"When you vote you are excersizing force, and force my friends is violence, the ultimate authority from which all authorities are derived."

Well, it's about bloody time that I finally mentioned this movie. I have to admit, the first time I saw it, I was awed by the effect and the wonderful action scenes. They were done so well, that in fact I overlooked the seemingly rampant lack of a real plot line and the fact that this was basically a Beverly Hills 90210 in the 26th century. I really do love this movie though, I think that the Arachnids were remarkable and the battle scenes were absolutely amazingly well done. There was a completely useless co-ed shower scene with lots of tits, and there is a bit of romance too (referring back to the 90210 reference) and hot chicks who cause good looking guys to get into bar fights because of broken hearts and new bed partners.
All in all, this was a real fun movie, and if you are looking for any great shakespearean acting, then get off my website!!!!
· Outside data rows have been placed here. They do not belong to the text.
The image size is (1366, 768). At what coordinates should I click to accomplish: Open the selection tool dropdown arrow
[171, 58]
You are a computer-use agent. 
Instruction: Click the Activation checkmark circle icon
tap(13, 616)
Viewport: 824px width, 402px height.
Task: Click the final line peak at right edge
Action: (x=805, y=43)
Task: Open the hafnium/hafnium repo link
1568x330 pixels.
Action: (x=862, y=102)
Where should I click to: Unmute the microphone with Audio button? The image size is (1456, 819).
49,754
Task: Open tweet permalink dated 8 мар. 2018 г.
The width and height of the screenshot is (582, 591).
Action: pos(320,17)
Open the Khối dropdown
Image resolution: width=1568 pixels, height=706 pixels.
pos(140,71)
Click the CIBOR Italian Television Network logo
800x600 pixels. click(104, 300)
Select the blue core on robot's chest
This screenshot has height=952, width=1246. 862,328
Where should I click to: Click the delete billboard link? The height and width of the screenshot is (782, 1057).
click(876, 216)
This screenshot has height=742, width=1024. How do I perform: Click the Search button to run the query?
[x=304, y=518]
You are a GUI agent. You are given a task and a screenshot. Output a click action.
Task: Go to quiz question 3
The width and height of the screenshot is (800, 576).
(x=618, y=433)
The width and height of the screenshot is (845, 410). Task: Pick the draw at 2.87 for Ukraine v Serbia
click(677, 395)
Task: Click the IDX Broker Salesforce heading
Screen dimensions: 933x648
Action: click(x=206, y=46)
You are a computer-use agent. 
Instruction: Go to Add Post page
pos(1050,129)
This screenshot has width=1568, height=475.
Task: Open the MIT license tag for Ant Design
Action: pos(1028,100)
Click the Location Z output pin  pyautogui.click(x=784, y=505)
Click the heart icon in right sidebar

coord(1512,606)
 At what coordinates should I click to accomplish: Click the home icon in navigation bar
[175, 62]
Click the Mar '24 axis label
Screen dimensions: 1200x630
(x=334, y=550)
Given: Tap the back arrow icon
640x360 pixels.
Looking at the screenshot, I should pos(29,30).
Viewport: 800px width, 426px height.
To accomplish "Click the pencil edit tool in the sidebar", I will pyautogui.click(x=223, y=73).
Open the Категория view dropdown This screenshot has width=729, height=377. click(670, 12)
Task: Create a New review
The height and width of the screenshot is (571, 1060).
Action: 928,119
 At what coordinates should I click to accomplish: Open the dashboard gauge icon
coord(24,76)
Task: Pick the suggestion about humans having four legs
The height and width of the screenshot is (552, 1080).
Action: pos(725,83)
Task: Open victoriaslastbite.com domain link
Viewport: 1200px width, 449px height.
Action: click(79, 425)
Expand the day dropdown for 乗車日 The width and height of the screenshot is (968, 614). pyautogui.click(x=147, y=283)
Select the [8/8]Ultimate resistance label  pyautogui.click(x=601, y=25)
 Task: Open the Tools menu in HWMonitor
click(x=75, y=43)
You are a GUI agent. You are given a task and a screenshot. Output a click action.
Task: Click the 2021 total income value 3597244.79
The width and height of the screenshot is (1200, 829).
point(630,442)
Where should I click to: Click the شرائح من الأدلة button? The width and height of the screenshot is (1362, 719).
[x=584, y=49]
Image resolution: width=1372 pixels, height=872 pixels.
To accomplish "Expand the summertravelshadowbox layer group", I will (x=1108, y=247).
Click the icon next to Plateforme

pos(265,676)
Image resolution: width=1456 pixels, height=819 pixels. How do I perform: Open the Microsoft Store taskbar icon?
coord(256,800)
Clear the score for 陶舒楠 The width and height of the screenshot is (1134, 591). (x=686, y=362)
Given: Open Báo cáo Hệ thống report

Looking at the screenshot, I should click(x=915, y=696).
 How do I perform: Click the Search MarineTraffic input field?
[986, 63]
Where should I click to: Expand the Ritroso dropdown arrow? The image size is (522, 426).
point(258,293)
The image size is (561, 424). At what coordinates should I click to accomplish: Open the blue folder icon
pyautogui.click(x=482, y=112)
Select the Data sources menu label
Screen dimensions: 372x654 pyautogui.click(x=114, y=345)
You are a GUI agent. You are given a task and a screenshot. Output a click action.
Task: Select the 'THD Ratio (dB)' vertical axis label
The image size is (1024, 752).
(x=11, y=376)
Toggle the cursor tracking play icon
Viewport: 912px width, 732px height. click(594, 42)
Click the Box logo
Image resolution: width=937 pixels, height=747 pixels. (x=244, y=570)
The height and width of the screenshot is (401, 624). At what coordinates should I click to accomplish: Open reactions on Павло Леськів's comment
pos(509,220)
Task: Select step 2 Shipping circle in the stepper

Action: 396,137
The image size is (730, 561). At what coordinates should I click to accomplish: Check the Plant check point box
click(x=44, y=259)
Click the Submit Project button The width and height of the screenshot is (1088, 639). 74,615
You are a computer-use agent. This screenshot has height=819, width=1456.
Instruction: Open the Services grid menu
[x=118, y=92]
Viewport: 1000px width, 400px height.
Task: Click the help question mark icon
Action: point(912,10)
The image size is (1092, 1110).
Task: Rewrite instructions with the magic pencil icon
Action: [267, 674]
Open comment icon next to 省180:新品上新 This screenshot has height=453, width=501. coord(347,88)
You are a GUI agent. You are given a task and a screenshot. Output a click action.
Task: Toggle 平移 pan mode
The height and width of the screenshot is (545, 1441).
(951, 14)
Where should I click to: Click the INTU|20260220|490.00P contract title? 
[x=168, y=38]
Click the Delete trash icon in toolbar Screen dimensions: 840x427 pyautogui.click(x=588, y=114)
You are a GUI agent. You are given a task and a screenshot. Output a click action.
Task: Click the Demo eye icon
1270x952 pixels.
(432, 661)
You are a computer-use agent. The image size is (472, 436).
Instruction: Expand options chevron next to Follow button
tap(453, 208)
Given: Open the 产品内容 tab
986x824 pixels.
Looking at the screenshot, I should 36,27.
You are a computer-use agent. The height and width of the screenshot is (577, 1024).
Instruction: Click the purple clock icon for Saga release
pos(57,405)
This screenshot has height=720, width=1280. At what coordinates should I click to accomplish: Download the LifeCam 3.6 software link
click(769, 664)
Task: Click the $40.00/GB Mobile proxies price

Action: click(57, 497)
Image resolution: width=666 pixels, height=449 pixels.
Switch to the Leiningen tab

I will make this simple and break this movie up into 3 elements, The Good, The Bad and, The absolutely horrid.

The Good:
The special effects were amazing, and Carmen and Diz are both babes, and Diz has great tits, and the Arachnids masacre thousands of people and we get to see lots and lots of limbs and gore fly around. If you are also a fan of shitty TV soaps like 90210 or Party of Five or anything else like that, then you should also enjoy the rather tacky interactions among the main characters in the first half hour of the movie (which is the supposed setting and plot builder for the movie). The rest of the movie consists of excellent fight scenes and gore and pointless nudity. And to top it all off, there is the too cool scene where Zander get's his brains sucked out with a huge needle that punctures his skull and you see all that grey matter get sucked through a transparent tube. *smiles*
So all in all, Starship Troopers has something that can appeal to almost everybody.

The Bad:
You never get to see Carmens tits. *pouts* The fact that they even tried to put in a sensual plot line after the entire school settting of the movie ended. I mean, once you get into the fight scenes you don't want to see the characters interact with each other because it's just the same old same old. The fact that in the original book Dizzy was a guy (wouldn't THAT surprise Rico in the tent eh?). The fact that Carmen dumped Johnny to sleep with Zander, then once Zander got his brains sucked out, Johnny took her back like nothing was ever wrong. I mean, how flakey can we get????

The Absolutely Horrid:
The fact that in the first battle scene on Klendathu a single Arachnid warrior took 7 marines constantly firing for a solid 2 minutes to be killed, whereas at the end of the movie a single crippled soldier holding the assault rifle one handed with a huge ass cut in his chest with his guts spilling out could hold off a horde of 50+ Arachnid warriors to let his buds escape. Then to add insult to the injury, the nuke that this crippled warrior held detonated, but the explosion moved fast enough to catch up with our retreating heroes until the camera went to a behind view of them again. Then when we got to see the explosion coming up behind, they had managed to gain a good 50 feet on it and it was having trouble keeping up. And finally, our convenient batch of rocks that fell in a single clump just barely missing our heroes and managing to block a nuclear explosion from tearing our heroes into little itty bitty pieces.